### TASK TO CARRY OUT
Each line at or after the one containing "Open the search" should be transcribed exactly, up to and including the final line of the data.

::: THE INPUT :::

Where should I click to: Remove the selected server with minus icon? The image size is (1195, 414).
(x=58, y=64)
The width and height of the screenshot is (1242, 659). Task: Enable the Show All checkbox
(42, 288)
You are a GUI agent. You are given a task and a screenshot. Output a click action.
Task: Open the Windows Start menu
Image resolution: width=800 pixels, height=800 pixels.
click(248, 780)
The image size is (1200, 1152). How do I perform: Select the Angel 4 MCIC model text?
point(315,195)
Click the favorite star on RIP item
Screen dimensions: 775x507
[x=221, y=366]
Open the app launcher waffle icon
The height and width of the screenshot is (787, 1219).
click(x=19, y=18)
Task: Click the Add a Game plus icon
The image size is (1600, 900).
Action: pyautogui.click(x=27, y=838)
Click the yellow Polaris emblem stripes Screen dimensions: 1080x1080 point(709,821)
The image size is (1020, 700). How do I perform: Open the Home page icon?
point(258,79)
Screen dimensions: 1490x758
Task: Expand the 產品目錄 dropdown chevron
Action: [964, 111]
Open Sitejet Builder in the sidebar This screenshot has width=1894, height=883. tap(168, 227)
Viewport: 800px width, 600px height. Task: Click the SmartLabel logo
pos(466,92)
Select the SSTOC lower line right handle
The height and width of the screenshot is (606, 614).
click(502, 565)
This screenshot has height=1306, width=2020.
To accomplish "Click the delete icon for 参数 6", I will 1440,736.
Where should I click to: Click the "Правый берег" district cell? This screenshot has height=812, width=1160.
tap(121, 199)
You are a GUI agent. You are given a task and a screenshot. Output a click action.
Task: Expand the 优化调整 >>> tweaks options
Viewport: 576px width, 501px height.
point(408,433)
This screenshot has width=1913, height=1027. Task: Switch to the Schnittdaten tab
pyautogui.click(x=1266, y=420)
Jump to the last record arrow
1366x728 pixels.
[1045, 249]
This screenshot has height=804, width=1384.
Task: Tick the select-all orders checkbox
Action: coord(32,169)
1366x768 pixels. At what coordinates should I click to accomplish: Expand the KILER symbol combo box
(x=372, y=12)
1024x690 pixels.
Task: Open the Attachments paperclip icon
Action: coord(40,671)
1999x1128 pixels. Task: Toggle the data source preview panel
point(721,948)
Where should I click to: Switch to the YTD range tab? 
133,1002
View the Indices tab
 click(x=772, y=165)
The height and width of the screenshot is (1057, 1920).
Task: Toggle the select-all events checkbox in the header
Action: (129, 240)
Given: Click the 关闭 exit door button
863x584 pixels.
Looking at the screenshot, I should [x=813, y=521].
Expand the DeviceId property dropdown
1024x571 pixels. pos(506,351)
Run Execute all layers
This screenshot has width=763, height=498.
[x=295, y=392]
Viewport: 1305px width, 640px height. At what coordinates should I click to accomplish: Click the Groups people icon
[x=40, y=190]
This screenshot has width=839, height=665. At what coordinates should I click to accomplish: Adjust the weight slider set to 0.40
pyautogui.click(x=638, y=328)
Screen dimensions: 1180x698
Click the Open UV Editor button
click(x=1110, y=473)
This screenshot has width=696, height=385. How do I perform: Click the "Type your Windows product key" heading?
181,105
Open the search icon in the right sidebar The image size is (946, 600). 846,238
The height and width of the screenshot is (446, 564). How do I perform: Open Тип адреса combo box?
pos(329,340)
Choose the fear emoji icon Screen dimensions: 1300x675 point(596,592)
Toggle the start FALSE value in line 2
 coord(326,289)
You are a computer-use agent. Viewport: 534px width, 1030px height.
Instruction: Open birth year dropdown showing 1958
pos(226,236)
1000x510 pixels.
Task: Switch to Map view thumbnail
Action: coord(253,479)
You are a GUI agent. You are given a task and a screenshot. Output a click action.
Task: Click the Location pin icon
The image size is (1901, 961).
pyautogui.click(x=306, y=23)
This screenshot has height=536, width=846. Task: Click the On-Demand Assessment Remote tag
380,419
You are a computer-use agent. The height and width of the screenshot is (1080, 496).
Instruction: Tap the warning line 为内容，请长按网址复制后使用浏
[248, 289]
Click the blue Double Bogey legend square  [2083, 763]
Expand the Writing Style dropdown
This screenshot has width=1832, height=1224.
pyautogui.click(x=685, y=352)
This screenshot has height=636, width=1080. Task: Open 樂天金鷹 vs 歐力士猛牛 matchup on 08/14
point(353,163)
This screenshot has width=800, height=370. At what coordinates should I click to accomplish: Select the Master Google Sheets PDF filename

:::

### OUTPUT FOR THIS TASK
Open the search icon in the right sidebar The image size is (946, 600). 846,238
The height and width of the screenshot is (446, 564). How do I perform: Open Тип адреса combo box?
pos(329,340)
Choose the fear emoji icon Screen dimensions: 1300x675 point(596,592)
Toggle the start FALSE value in line 2
 coord(326,289)
You are a computer-use agent. Viewport: 534px width, 1030px height.
Instruction: Open birth year dropdown showing 1958
pos(226,236)
1000x510 pixels.
Task: Switch to Map view thumbnail
Action: coord(253,479)
You are a GUI agent. You are given a task and a screenshot. Output a click action.
Task: Click the Location pin icon
The image size is (1901, 961).
pyautogui.click(x=306, y=23)
This screenshot has height=536, width=846. Task: Click the On-Demand Assessment Remote tag
380,419
You are a computer-use agent. The height and width of the screenshot is (1080, 496).
Instruction: Tap the warning line 为内容，请长按网址复制后使用浏
[248, 289]
Click the blue Double Bogey legend square  [2083, 763]
Expand the Writing Style dropdown
This screenshot has width=1832, height=1224.
pyautogui.click(x=685, y=352)
This screenshot has height=636, width=1080. Task: Open 樂天金鷹 vs 歐力士猛牛 matchup on 08/14
point(353,163)
This screenshot has width=800, height=370. At what coordinates should I click to accomplish: Select the Master Google Sheets PDF filename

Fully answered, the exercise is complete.